Given exercise ->
Can you reproduce all of the records below verbatim, line for line?

Data provided ->
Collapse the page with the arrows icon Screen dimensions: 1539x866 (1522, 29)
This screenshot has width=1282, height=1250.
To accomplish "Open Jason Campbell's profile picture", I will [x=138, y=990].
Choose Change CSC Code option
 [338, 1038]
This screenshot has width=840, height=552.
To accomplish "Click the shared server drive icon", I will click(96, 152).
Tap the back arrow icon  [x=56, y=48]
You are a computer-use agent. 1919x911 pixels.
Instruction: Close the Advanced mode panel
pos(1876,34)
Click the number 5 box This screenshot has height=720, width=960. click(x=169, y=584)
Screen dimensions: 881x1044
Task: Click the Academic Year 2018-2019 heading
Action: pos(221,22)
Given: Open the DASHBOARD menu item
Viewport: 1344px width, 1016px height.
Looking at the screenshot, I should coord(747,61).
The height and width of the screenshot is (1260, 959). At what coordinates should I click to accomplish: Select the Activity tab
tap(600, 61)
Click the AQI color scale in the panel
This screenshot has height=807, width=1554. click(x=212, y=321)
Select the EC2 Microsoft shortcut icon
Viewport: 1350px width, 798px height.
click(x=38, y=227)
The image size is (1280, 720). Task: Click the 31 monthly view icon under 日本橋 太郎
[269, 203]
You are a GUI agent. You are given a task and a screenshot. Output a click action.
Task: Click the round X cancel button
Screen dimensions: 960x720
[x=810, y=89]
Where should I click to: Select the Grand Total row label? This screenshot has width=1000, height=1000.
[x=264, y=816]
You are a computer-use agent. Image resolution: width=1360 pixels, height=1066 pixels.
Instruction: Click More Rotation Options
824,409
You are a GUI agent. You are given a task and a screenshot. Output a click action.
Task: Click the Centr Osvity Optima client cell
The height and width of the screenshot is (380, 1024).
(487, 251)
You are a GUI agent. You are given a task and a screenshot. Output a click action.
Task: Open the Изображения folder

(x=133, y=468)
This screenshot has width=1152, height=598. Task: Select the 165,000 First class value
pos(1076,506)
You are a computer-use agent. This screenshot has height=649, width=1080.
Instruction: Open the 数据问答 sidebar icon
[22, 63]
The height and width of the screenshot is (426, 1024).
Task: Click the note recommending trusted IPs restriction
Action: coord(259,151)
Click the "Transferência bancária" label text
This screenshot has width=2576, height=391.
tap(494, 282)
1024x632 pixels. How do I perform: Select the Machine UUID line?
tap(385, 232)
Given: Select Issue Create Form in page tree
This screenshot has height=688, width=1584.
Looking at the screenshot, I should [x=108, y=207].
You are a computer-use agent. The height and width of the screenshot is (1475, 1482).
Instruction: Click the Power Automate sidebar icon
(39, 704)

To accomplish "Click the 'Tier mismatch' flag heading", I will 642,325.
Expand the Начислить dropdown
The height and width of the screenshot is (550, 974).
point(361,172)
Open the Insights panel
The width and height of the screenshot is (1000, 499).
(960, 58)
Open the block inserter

Final result ->
Collapse the page with the arrows icon Screen dimensions: 1539x866 (1522, 29)
This screenshot has width=1282, height=1250.
To accomplish "Open Jason Campbell's profile picture", I will [x=138, y=990].
Choose Change CSC Code option
 [338, 1038]
This screenshot has width=840, height=552.
To accomplish "Click the shared server drive icon", I will click(96, 152).
Tap the back arrow icon  [x=56, y=48]
You are a computer-use agent. 1919x911 pixels.
Instruction: Close the Advanced mode panel
pos(1876,34)
Click the number 5 box This screenshot has height=720, width=960. click(x=169, y=584)
Screen dimensions: 881x1044
Task: Click the Academic Year 2018-2019 heading
Action: pos(221,22)
Given: Open the DASHBOARD menu item
Viewport: 1344px width, 1016px height.
Looking at the screenshot, I should coord(747,61).
The height and width of the screenshot is (1260, 959). At what coordinates should I click to accomplish: Select the Activity tab
tap(600, 61)
Click the AQI color scale in the panel
This screenshot has height=807, width=1554. click(x=212, y=321)
Select the EC2 Microsoft shortcut icon
Viewport: 1350px width, 798px height.
click(x=38, y=227)
The image size is (1280, 720). Task: Click the 31 monthly view icon under 日本橋 太郎
[269, 203]
You are a GUI agent. You are given a task and a screenshot. Output a click action.
Task: Click the round X cancel button
Screen dimensions: 960x720
[x=810, y=89]
Where should I click to: Select the Grand Total row label? This screenshot has width=1000, height=1000.
[x=264, y=816]
You are a computer-use agent. Image resolution: width=1360 pixels, height=1066 pixels.
Instruction: Click More Rotation Options
824,409
You are a GUI agent. You are given a task and a screenshot. Output a click action.
Task: Click the Centr Osvity Optima client cell
The height and width of the screenshot is (380, 1024).
(487, 251)
You are a GUI agent. You are given a task and a screenshot. Output a click action.
Task: Open the Изображения folder

(x=133, y=468)
This screenshot has width=1152, height=598. Task: Select the 165,000 First class value
pos(1076,506)
You are a computer-use agent. This screenshot has height=649, width=1080.
Instruction: Open the 数据问答 sidebar icon
[22, 63]
The height and width of the screenshot is (426, 1024).
Task: Click the note recommending trusted IPs restriction
Action: coord(259,151)
Click the "Transferência bancária" label text
This screenshot has width=2576, height=391.
tap(494, 282)
1024x632 pixels. How do I perform: Select the Machine UUID line?
tap(385, 232)
Given: Select Issue Create Form in page tree
This screenshot has height=688, width=1584.
Looking at the screenshot, I should [x=108, y=207].
You are a computer-use agent. The height and width of the screenshot is (1475, 1482).
Instruction: Click the Power Automate sidebar icon
(39, 704)

To accomplish "Click the 'Tier mismatch' flag heading", I will 642,325.
Expand the Начислить dropdown
The height and width of the screenshot is (550, 974).
point(361,172)
Open the Insights panel
The width and height of the screenshot is (1000, 499).
(960, 58)
Open the block inserter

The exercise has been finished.